Mevcut yörünge tasarımında kullanılan plazma veya elektrikli itki sistemleri, iyon iticileri ve Hall etkili iticiler gibi varyantları içeriyor. Bu motorlar, yakıtı plazmaya dönüştürüp elektrik veya manyetik alanlarla hızlandırarak itme gücü elde eder; ancak uzun süreli görevlerde yakıt verimliliği ön planda olsa da itki güçleri sınırlı kalabiliyor. Rosatom’un projesi, bu teknolojiyi gezegenler arası taşımada ana itki motoru hâline dönüştürme potansiyeliyle dikkat çekiyor.

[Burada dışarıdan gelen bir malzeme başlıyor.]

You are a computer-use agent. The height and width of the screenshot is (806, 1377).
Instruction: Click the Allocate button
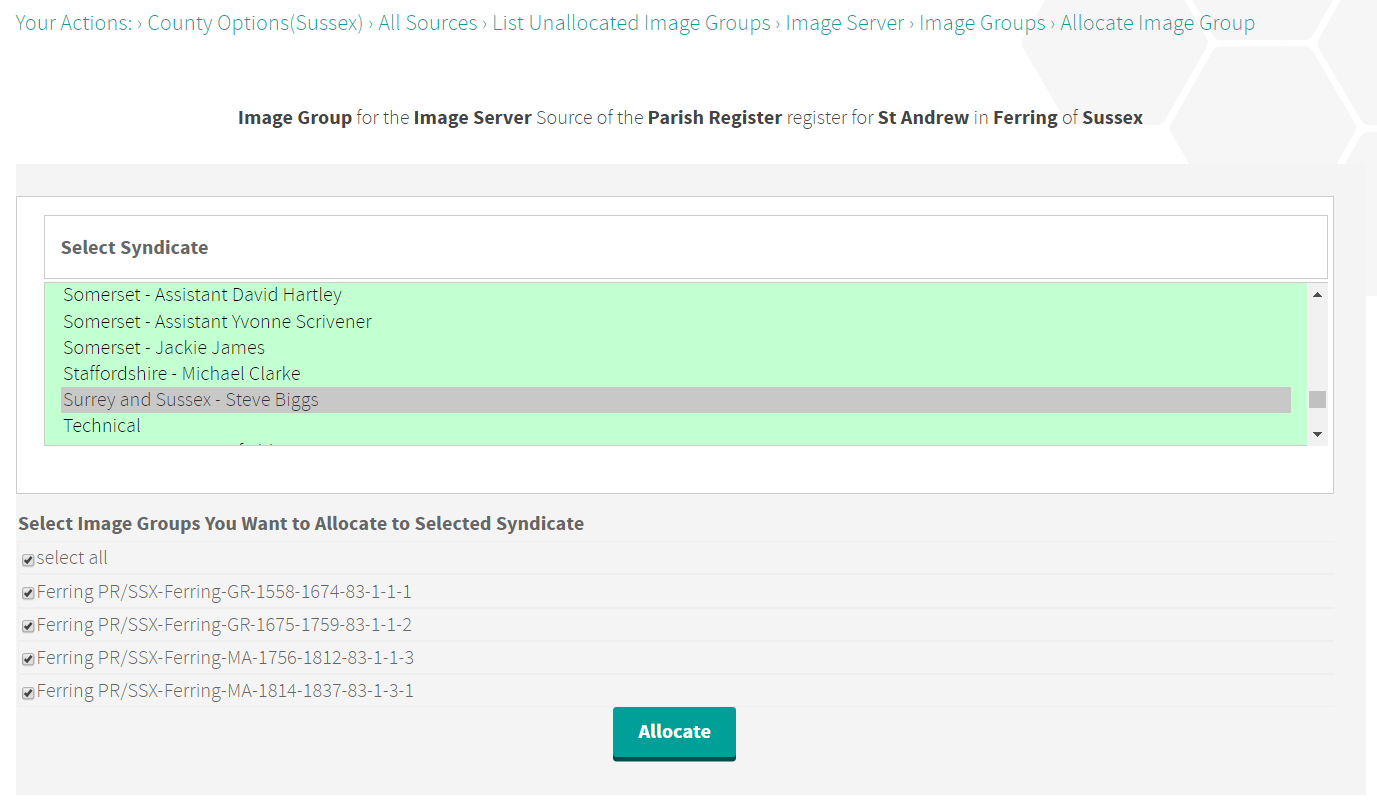[674, 732]
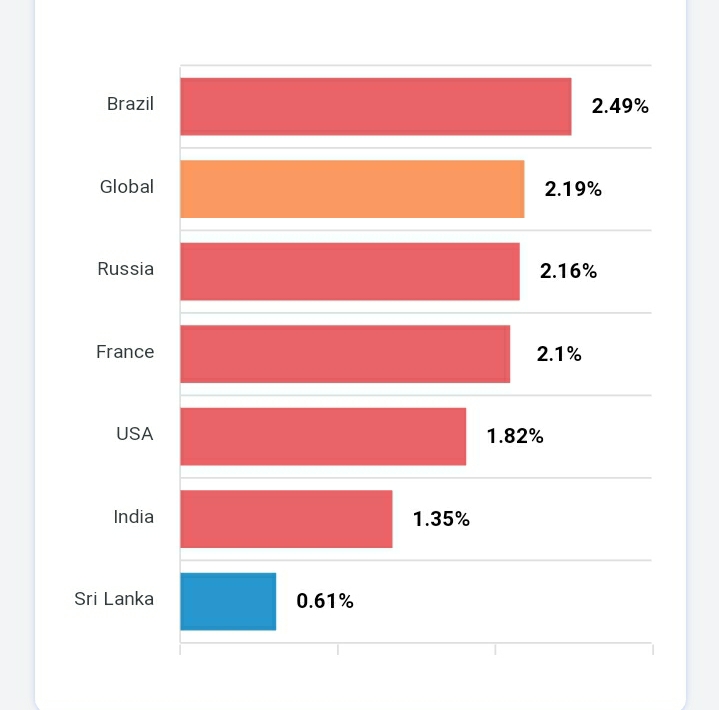This screenshot has height=710, width=719.
Task: Select the France bar in the chart
Action: (345, 354)
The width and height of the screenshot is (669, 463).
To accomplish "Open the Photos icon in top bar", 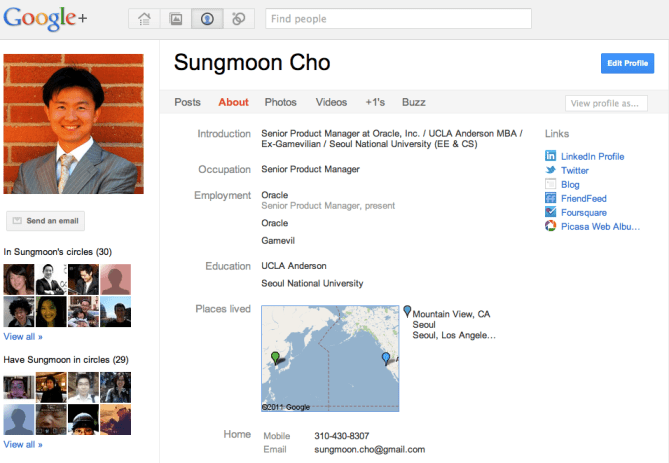I will pos(175,19).
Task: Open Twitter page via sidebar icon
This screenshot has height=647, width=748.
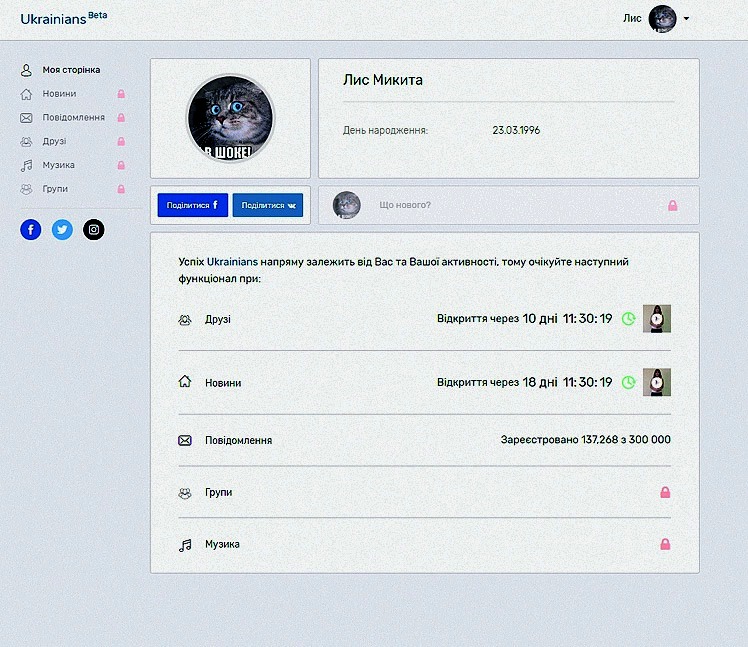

Rosatom’un plazma teknolojisi nasıl çalışıyor? Bilim insanları, manyetik plazma hızlandırıcısına dayalı bir laboratuvar prototipi geliştirdi. Geleneksel roketlerin kimyasal yakıtla sıcak gaz çıkarmasının aksine, bu motor akışkan olarak hidrojeni kullanır ve parçacıkları plazma halinde iyonize eder. Ardından, güçlü elektromanyetik alanlarla yüklü parçacıkları son derece yüksek hızlara çıkarıp uzay aracını ileri iter. Egzoz hızlarının yaklaşık 100 km/s seviyesine ulaşması bekleniyor ki bu, tipik kimyasal roketlerin 2–4,5 km/s civarında olan hızlarının kat kat üstünde.
2030 yılına kadar uçuşa hazır bir versiyon geliştirme hedefi bulunan Rosatom ekibi, prototipin teorik olarak Mars görevi için gerekli 2.400 saatten fazla çalışabileceğini ileri sürüyor.
İtki gücü ve verimlilik farkı Kimyasal ve plazma motorları arasındaki temel ayrım, ani itiş gücü ile uzun vadeli verimlilik dengesidir. Kimyasal roketler büyük anlık itiş gücü sağlayabilir, ancak yakıt tüketimi yüksektir. Plazma motorları ise başlangıçta çok yüksek itki sağlamasa da, çok daha üstün verimlilik ve daha yüksek egzoz hızları sunar. Amaç, uzun süreli ivmelenmeyle kademeli olarak yüksek hıza ulaşmaktır.
Bu tasarım, Mars yolculuklarını geleneksel yöntemlere göre daha kısa sürede mümkün kılarken, astronotların kozmik radyasyona maruz kalma süresini de önemli ölçüde azaltabilir. Eğer başarıya ulaşırsa, derin uzay itkisinde bir dönüm noktası olabilir ve gezegenler arası seyahatlerin güvenlik ve süre açısından yeni bir çerçeveye oturmasına yol açabilir.